[Cosa fare]:
Prosegui il brano sul declino della Dc, ripartendo subito dopo la sua ultima frase.

[Brano scelto]:
>>>>
D’altronde, visto che la democrazia bloccata della Prima Repubblica ha anche incoraggiato una concezione utilitaristica della politica, è difficile capire cosa della Dc valga davvero la pena di salvare. Forse Di Maio vorrebbe che votassero per lui sia Don Camillo che Peppone, ma l’ideale democristiano di “adattarsi a qualsiasi cosa” è stato anche fonte di diversi problemi. La Dc nel tempo non è diventata nient’altro che una piccola rete di corruzione, una pletora di opportunisti uniti solo dalla comune opposizione alla minaccia esterna del Pci.
Esattamente quarant’anni fa, a marzo, il rapimento di Aldo Moro scatenava gli eventi che avrebbero portato alla fine del tentato compromesso storico. L’avvento del pentapartito, nel 1981, ha poi significato un ulteriore passo in direzione del declino democristiano, il cui dominio è a lungo dipeso dal contrasto speculare con il Pci. All’inizio degli anni ’90, la fine del socialismo sovietico e la “svolta della Bolognina” hanno aperto la strada a Tangentopoli e alla fine della Prima Repubblica.
<<<<
[Dati forniti]:
>>>>
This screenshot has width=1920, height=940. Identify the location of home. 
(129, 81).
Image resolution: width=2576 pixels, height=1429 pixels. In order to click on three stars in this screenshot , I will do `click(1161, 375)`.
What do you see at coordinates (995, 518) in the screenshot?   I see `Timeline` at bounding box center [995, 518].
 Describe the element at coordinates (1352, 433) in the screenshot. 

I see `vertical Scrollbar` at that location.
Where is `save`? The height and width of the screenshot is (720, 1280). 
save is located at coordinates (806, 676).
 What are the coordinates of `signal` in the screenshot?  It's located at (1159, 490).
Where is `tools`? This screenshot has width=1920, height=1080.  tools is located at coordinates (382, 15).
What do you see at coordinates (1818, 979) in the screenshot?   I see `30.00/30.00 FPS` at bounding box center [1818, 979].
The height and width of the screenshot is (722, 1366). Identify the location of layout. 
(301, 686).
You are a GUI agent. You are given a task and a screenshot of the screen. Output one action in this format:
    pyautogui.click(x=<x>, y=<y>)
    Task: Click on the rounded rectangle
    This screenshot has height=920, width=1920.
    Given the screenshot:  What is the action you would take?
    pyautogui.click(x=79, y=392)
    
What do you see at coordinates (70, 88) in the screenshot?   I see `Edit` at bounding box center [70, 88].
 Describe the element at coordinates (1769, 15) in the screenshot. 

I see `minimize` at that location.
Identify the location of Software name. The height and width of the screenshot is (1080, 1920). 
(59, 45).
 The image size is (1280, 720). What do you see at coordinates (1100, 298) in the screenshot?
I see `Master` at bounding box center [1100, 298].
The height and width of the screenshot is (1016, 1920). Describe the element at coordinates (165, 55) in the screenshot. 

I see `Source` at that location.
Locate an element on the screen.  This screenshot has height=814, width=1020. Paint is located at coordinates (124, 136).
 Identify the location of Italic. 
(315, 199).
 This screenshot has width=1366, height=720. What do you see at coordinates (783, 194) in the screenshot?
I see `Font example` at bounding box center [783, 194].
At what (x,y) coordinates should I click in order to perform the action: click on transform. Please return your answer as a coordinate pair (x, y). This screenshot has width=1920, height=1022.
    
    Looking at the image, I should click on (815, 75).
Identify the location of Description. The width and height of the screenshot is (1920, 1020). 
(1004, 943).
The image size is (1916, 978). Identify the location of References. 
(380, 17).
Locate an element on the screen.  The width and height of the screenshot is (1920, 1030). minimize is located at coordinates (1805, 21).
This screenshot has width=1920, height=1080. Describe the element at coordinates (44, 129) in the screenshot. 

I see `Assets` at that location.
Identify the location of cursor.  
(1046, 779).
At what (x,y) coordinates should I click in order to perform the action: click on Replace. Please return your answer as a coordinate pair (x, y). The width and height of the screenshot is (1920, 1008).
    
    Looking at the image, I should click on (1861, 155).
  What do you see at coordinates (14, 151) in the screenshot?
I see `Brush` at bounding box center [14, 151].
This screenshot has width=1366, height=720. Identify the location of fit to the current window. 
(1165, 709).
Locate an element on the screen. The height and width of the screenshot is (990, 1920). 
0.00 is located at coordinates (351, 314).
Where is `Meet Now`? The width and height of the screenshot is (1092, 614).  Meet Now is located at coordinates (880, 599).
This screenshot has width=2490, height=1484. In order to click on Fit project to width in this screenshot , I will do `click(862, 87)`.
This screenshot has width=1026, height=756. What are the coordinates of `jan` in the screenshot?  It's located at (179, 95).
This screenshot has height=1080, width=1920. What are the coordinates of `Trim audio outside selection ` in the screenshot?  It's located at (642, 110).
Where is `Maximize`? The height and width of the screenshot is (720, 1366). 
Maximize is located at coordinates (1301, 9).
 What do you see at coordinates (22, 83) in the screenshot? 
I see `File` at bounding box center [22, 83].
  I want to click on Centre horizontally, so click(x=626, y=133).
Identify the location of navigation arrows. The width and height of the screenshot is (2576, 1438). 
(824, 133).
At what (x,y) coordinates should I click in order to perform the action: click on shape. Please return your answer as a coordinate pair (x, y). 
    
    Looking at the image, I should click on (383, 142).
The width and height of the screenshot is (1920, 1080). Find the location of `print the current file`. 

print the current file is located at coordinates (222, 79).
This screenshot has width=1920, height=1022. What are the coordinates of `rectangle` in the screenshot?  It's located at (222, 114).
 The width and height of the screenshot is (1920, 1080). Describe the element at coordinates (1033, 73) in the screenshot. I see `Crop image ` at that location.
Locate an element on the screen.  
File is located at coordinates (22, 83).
<<<<
[Risposta all'esercizio]:
Le prime elezioni politiche con il pentapartito, nel 1983, hanno visto il collasso della Dc al 32%, la stessa percentuale raggiunta il 4 marzo dal M5S. La battuta d’arresto, causata dallo spostamento degli elettori verso gli alleati di governo Dc, fu sufficiente per il direttore de Il Manifesto per titolare “Non moriremo democristiani”. Ma, sebbene quel partito sia sparito, rimane il mito della sua stabilità e coerenza.
È facile vedere come i riferimenti democristiani del Movimento 5 Stelle siano una prova del suo crescente conservatorismo. I vaffa e le richieste di rompere con l’Eurozona sono state sostituite dai toni delicati di un partito di governo centrista. Di Maio invoca la Dc non solo per tendere una mano a quella che era la base democristiana, ma anche per far capire ai sostenitori grillini che non potranno aspettarsi miglioramenti rivoluzionari da un governo M5S.
Senza dubbio i riferimenti alla centralità del Parlamento da parte di Roberto Fico – che ora ricopre la terza carica dello Stato – rappresentano un cambiamento nei toni, evidenziato anche dal voto a Maria Elisabetta Alberti Casellati. È curioso come tale approccio utilitaristico risulti naturale, come fosse scritto nel Dna dei Cinque Stelle – e non solo perché persino l’attuazione di una proposta poco ambiziosa come il loro “reddito di cittadinanza” richiederà comunque grandi compromessi con la Lega.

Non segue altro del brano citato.